# TEXT PROVIDED:
Journey to Genkijima

This is going to be a personal post but I hope it still benefits those reading it.

I’ve been overweight since I was roughly ten years old.  It started getting out of control in college when I could eat what I wanted, when I wanted.  However, I was getting exercise through Kendo and lots of walking, so it didn’t get too bad.

When I eventually got my first car, a few years later, the weight really started to pile on.  Add to that a couple of incredibly stressful jobs that involved lots of sitting and being yelled at over the phone and it got even worse.  Now, I’ve always had the most atrocious sweet tooth you could imagine and also a really good nose for bargains, so that combination didn’t help at all.

I tried, various times, to lose weight.  Once I tried Atkins and lost ten pounds rather quickly – but that was an expensive diet and so it didn’t last long.  Plus the fruit cravings were terrible.  I swear I could smell a mango from the produce section as soon as I entered the grocery store.  Another time I did Paleo and that worked great but was too expensive, and also I broke a tooth so all those veggies were out for a while.  I’ve tried shakes, tried fasting (a little bit) tried just restricting my calories without logging.  For a while I lived in Nevada in a tent and ate lots of beans and rice and very little else, and lost a bunch of weight.  I managed to keep it off for a while too but then money issues continued and more stressful work and I gained it again.

My biggest issues were the fact that exercise is super, SUPER boring, which I have little tolerance for, walking is rough during hot Arizona summers, and my life was seemingly consumed by stress and long commutes.

Well.  I got a better job, and more money started coming in, but I still gained because all the cool, nice people I work with LOVE to cook and they just LOVE potlucks, and of course the candy bowl, and it’s still kind of hard to walk while at work.  I had little motivation.

# TASK:
Please extend the personal post about struggling with weight, starting right after its last sentence. The lines that come next are from an unrelated source.

# DATA EXTRACT:
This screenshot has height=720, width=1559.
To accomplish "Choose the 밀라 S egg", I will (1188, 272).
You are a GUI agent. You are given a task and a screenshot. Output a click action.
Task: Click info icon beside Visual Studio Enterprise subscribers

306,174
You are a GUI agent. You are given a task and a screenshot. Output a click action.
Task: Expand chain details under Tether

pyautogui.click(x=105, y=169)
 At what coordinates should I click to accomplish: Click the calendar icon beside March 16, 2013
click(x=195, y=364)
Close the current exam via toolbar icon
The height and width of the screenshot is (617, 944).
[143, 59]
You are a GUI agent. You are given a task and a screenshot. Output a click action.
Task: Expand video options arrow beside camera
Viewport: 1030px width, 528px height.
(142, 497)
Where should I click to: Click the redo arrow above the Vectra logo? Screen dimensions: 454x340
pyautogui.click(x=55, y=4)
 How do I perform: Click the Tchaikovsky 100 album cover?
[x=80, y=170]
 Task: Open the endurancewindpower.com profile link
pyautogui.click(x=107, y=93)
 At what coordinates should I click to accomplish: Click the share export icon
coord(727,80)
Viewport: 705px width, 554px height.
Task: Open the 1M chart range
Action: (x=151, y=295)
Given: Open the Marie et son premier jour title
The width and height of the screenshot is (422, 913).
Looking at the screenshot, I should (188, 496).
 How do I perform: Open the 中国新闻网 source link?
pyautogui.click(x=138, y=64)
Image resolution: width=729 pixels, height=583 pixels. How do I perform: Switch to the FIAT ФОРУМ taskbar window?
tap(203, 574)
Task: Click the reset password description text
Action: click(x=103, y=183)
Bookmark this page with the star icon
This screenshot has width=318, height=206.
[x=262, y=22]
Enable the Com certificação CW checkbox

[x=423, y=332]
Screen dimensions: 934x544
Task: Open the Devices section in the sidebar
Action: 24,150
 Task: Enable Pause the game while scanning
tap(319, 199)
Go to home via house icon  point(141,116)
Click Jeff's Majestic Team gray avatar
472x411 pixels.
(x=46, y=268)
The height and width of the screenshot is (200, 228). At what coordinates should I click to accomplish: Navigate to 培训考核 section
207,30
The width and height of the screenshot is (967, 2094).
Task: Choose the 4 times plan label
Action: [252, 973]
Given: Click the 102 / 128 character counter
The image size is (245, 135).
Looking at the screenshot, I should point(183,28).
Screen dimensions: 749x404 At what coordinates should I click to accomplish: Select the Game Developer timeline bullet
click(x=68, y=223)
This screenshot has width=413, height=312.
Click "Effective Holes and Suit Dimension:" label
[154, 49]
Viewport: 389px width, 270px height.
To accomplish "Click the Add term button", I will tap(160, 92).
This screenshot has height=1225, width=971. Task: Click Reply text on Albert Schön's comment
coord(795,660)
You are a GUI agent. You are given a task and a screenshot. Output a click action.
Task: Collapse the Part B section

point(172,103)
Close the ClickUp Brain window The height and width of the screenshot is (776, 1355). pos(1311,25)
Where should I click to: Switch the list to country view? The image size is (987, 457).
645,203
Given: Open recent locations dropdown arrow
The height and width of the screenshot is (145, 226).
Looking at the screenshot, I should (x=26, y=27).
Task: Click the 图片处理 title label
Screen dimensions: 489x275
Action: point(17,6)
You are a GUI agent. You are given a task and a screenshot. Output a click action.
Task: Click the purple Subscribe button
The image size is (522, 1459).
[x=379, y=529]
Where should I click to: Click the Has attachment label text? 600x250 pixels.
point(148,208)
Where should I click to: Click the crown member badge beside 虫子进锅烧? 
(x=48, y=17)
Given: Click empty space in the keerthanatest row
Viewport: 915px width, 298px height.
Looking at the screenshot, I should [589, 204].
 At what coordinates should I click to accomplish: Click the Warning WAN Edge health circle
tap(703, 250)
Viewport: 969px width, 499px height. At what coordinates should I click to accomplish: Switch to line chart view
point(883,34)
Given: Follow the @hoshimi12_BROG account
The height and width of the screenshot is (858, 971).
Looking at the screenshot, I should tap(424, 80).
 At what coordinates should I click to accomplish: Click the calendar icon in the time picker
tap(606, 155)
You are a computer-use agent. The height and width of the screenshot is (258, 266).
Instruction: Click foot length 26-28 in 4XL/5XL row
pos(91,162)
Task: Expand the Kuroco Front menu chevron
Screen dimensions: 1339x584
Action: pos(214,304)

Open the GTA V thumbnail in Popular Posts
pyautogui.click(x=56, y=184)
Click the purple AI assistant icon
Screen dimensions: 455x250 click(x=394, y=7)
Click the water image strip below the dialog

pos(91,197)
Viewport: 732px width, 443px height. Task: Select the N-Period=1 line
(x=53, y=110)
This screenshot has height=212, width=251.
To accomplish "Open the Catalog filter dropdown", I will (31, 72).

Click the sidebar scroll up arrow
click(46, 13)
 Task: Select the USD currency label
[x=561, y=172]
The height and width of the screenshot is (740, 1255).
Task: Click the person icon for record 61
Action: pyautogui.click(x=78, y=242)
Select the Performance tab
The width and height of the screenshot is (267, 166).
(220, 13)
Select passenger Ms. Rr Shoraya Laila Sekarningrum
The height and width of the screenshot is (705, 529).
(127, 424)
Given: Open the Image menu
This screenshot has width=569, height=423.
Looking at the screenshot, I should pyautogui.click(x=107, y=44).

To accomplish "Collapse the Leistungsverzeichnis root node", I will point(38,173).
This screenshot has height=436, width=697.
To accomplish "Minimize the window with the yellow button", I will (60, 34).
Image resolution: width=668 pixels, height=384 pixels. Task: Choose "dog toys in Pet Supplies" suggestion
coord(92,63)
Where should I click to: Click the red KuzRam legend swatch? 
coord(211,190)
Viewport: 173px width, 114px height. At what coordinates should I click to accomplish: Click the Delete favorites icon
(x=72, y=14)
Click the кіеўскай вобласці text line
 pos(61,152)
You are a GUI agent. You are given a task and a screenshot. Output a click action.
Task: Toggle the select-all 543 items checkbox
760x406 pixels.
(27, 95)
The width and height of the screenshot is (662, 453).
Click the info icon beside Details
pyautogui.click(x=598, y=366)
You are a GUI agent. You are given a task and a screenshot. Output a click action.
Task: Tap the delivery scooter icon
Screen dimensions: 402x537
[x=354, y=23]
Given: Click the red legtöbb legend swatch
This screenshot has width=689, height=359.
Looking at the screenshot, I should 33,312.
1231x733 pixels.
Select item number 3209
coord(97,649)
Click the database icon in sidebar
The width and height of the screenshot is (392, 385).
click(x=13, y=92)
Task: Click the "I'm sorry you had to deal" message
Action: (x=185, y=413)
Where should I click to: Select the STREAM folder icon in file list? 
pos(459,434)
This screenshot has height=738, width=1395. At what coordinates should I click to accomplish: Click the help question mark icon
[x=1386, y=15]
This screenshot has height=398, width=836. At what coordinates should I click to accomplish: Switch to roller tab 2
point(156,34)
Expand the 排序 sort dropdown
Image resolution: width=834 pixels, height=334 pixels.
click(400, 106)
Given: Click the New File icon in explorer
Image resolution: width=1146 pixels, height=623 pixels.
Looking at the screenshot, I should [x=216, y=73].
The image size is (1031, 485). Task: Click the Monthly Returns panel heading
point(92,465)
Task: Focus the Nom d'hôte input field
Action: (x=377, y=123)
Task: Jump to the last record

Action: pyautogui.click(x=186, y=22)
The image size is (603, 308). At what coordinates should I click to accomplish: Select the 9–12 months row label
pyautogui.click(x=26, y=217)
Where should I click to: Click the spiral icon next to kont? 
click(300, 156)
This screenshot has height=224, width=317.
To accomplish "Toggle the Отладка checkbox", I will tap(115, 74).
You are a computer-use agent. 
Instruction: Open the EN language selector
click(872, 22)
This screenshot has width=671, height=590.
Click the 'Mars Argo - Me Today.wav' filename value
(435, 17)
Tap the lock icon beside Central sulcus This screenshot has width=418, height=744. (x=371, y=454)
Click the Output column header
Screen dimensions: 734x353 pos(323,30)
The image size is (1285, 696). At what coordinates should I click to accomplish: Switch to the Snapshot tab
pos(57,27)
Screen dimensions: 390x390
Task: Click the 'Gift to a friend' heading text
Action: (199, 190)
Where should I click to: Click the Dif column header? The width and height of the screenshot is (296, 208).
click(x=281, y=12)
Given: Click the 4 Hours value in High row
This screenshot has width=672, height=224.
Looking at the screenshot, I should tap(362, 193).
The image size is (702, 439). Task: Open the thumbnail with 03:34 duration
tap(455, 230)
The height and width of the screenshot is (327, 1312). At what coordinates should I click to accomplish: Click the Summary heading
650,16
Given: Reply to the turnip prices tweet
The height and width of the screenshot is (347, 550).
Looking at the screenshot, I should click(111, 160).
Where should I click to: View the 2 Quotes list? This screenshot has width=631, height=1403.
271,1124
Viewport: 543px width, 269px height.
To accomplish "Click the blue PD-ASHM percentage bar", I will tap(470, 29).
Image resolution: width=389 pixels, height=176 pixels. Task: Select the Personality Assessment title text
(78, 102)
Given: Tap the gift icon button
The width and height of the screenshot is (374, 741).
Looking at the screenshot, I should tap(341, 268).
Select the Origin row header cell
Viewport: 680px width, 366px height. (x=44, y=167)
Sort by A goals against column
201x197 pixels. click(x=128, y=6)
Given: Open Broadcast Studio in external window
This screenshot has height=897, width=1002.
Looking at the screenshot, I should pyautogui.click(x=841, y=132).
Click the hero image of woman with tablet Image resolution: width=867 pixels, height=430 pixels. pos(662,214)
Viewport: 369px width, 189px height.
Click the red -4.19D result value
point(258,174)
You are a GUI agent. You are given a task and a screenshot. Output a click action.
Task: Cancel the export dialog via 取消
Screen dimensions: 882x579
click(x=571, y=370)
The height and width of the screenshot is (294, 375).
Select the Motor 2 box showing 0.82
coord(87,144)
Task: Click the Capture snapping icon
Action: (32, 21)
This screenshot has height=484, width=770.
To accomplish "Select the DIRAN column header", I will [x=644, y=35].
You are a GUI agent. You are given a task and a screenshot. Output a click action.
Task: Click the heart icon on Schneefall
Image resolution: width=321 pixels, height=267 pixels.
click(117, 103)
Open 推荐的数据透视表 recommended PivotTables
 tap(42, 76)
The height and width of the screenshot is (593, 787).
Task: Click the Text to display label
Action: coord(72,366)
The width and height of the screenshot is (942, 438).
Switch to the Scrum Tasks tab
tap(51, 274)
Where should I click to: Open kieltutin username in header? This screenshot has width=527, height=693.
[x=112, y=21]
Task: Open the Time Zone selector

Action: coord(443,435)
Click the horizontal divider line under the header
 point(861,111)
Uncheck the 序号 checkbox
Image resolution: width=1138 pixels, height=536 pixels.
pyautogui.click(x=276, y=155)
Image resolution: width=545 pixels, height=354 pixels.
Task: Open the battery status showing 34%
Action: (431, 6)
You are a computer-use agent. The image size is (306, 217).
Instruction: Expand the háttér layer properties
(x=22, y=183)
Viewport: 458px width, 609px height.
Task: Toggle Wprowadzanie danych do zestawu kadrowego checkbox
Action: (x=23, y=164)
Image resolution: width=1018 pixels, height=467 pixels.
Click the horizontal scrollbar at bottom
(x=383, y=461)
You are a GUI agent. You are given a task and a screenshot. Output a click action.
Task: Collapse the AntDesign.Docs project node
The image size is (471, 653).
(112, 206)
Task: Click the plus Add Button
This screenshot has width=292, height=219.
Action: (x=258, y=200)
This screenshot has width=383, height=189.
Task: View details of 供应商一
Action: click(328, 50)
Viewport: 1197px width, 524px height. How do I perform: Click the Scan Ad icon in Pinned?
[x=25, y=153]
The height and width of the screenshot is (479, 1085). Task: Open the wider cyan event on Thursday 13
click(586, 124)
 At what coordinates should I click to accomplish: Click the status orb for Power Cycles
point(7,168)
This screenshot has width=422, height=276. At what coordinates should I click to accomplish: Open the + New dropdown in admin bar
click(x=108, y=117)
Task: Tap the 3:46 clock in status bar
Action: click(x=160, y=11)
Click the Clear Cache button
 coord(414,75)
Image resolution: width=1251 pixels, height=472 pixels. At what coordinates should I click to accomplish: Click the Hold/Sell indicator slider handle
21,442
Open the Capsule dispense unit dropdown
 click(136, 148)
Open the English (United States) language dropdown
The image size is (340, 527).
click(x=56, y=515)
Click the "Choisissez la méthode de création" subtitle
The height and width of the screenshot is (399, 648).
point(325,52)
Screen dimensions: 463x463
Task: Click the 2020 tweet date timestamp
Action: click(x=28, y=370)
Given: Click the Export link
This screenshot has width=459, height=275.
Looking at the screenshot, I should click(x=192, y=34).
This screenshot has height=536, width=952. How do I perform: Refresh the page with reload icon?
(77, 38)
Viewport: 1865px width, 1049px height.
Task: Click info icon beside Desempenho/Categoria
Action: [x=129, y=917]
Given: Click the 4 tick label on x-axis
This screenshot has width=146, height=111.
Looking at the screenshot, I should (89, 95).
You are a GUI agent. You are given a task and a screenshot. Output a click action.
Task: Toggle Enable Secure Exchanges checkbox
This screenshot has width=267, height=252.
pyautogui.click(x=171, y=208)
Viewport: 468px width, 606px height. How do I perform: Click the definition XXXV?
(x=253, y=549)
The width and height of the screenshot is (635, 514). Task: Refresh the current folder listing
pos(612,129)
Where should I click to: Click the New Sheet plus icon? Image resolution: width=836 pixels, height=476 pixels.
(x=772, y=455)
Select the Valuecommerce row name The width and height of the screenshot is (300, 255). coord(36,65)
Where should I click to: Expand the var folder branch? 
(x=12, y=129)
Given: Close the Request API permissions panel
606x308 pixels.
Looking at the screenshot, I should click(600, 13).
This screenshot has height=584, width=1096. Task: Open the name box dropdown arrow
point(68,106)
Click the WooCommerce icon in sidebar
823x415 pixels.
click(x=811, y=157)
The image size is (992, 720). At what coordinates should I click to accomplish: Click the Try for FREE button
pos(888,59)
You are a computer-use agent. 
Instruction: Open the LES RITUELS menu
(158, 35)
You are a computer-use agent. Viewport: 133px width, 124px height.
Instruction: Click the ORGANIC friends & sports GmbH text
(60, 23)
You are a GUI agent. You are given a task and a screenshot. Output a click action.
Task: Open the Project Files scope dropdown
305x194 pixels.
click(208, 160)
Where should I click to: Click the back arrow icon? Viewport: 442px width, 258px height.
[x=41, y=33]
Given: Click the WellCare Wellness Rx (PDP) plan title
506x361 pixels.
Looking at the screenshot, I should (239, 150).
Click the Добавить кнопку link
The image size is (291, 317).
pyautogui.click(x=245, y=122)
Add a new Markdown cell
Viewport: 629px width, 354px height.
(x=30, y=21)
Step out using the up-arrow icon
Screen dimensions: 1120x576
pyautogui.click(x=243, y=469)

# THE ANSWER:
At the beginning of this year a “Biggest Loser” competition came around, with a $400 prize, and that was enough to make me really, really want to win.  I figured a three month period of aggressive weight loss would be enough to get some good habits started.  In December I’d finally gotten a weight set and started seriously trying to become stronger, because I wanted to be more self sufficient, and let’s be honest, also wanted some moderately buff arms.  I began to see results.

On January 6 I started logging my calories with a goal of 12-1500 calories a day.  Just existing in a sedentary state I burn 2200 calories so this could give me a solid two pound loss every week, and I intended to maximize this with what muscle gain I could manage and with plenty of movement.  However, I didn’t want to blog about it on here till I was well begun on my journey.  Because I really, REALLY hate to be a stereotype.

As of this writing I’ve been on plan with no lapses for 26 days.  I’ve lost about 13 pounds.  I feel more energetic, I fit better behind the wheel of my car, my waistbands are looser, my watch slides around more, and I’m stronger.  I’ve recently started making my cardio days my lower calorie (12-1300 calories) and making sure that I get at least 100 grams of protein per day.  No food groups are forbidden though I minimize processed starch or sugar.  I weight train three times a week with stretching and bodyweight stuff like squats on my rest days, and I walk 4-6 days a week, trying for about a mile.  Mostly it’s laps inside my  building where there’s air conditioning.  I love weight training, it makes me feel really good and I don’t have to do it for hours.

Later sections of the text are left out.